Raul estava sentado de pernas cruzadas no chão, com um livro aberto no colo. Seus cabelos castanho-claros estavam bagunçados e a camisa estava um pouco larga demais, como se tivesse sido vestida com pressa. Ao ver os dois, ele se levantou rápido, fechando o livro de forma nervosa.
— D-Desculpa… eu não sabia que… quer dizer… oi.
— Tá tudo bem, Raul. — disse Evelyn, com um sorriso gentil. — Só queríamos conversar um pouco. Sobre aquele dia.
Raul mordeu o lábio inferior e assentiu, mas não conseguiu sustentar o olhar por muito tempo. Sentou-se de novo no chão, apoiando os cotovelos nos joelhos.
Niko se aproximou, abaixando-se para ficar na mesma altura.
— A gente não tá aqui pra julgar ou pressionar você. A gente só quer entender o que aconteceu. Isso vai ajudar seu pai e a fazenda. Podemos até achar o culpado por isso. Então… conta pra gente o que aconteceu, por favor.
Raul ficou com os olhos estáticos por um segundo, depois assentiu de novo. Respirou fundo. Olhou para as próprias mãos.
— Eu achei que ia ser só mais um dia normal, assim como os outros… — começou ele, com a voz baixa, quase como um sussurro. — Acordei cedo, preparei o café pro meu pai e fui até os currais. Tava frio, mas os bichos já tavam acordando também… Quando cheguei perto do celeiro, achei que eles tavum mais agitados que o normal. Mas às vezes eles ficam assim com o vento, ou se brigam entre si. Daí, eu entrei lá dentru…
Evelyn sentou-se na beirada da cama, ouvindo a história em silêncio.
— Quando entrei… eu percebi que um dos bois não tava na estalagem dele. Achei que tinha fugido ou quebrado alguma cerca. Fui procurar. Entrei lá dentro. — ele começou a mexer nos dedos, nervoso. — Aí eu… achei ele. Caído no canto. Já morto… Destroçado…
Raul engoliu em seco. Seus olhos evitavam os de Niko o tempo inteiro.

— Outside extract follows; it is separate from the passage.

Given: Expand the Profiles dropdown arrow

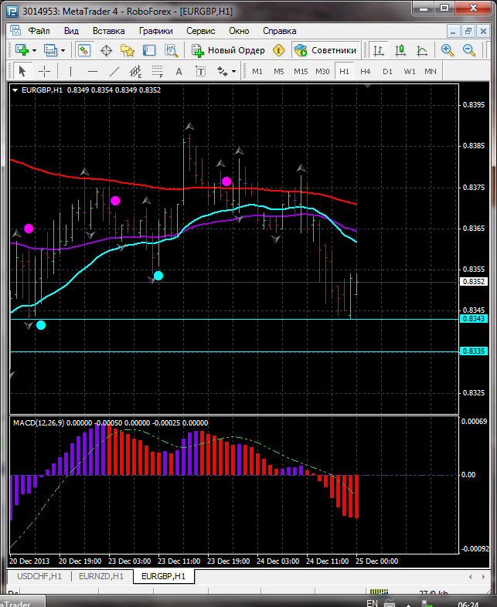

— Tinha sangue em tudo. No chão, nas paredes. As… tripas dele tavam espalhadas. E os olhos… estavam tão brancos que pareciam de vidro. Eu… — ele hesitou, a voz tremendo por um segundo. — Eu tentei sair, mas tropecei. Acho que foi nas tripas dele. Eu caí. Caí no sangue. Fiquei de frente pro bicho. Quase gritei. Levantei e só corri. Nem olhei pra trás.
Depois da história, houve silêncio. Evelyn se levantou e se aproximou do garoto, agachando-se também, mantendo o tom reconfortante.
— Você viu alguma outra coisa? Alguma sombra, barulho estranho? Qualquer detalhe pode ser útil.
Raul balançou a cabeça lentamente.
— Não… eu não vi nada. Nenhum barulho diferente. Só o gado agitado. E o boi morto. Foi tudo muito… rápido. Só me lembro do som do meu coração batendo. Pensei que ele ia explodir.
Ele olhou para Niko pela primeira vez desde que ele entrou no quarto.
— Me desculpa. Eu devia ter oiado melhô. Mas… eu só queria ir embora dali.
— Não tem nada pra se desculpar. — disse Niko, com seriedade. — Você fez o certo. Se tivesse ficado lá podia ter morrido também. Além de que você contou o que lembra. Isso já ajuda bastante.
Raul respirou com mais calma agora. Seus ombros começaram a relaxar.
— Tá tudo bem se eu não quiser… voltar lá?
— Ninguém vai obrigar você. — disse Evelyn. — Pelo contrário. Pode focar em descansar e ajudar onde se sentir confortável.
Raul assentiu mais uma vez. Abriu um pequeno sorriso cansado.
— Obrigado.
Niko e Evelyn se levantaram, indo até a porta.
— Se lembrar de qualquer coisa, mesmo pequena, avisa seu pai. Ele nos repassa. — disse Niko.
— Tá bom.
Já no corredor, enquanto fechavam a porta atrás de si, Evelyn sussurrou:
— Ele viu mais do que deveria.
— E mesmo assim não viu nada de útil pra missão. — completou Niko. — Mas… dá pra confiar nele. Dá pra ver que não tá escondendo nada.
— Concordo.
Depois da conversa, os dois desceram em silêncio, prontos para continuar a investigação.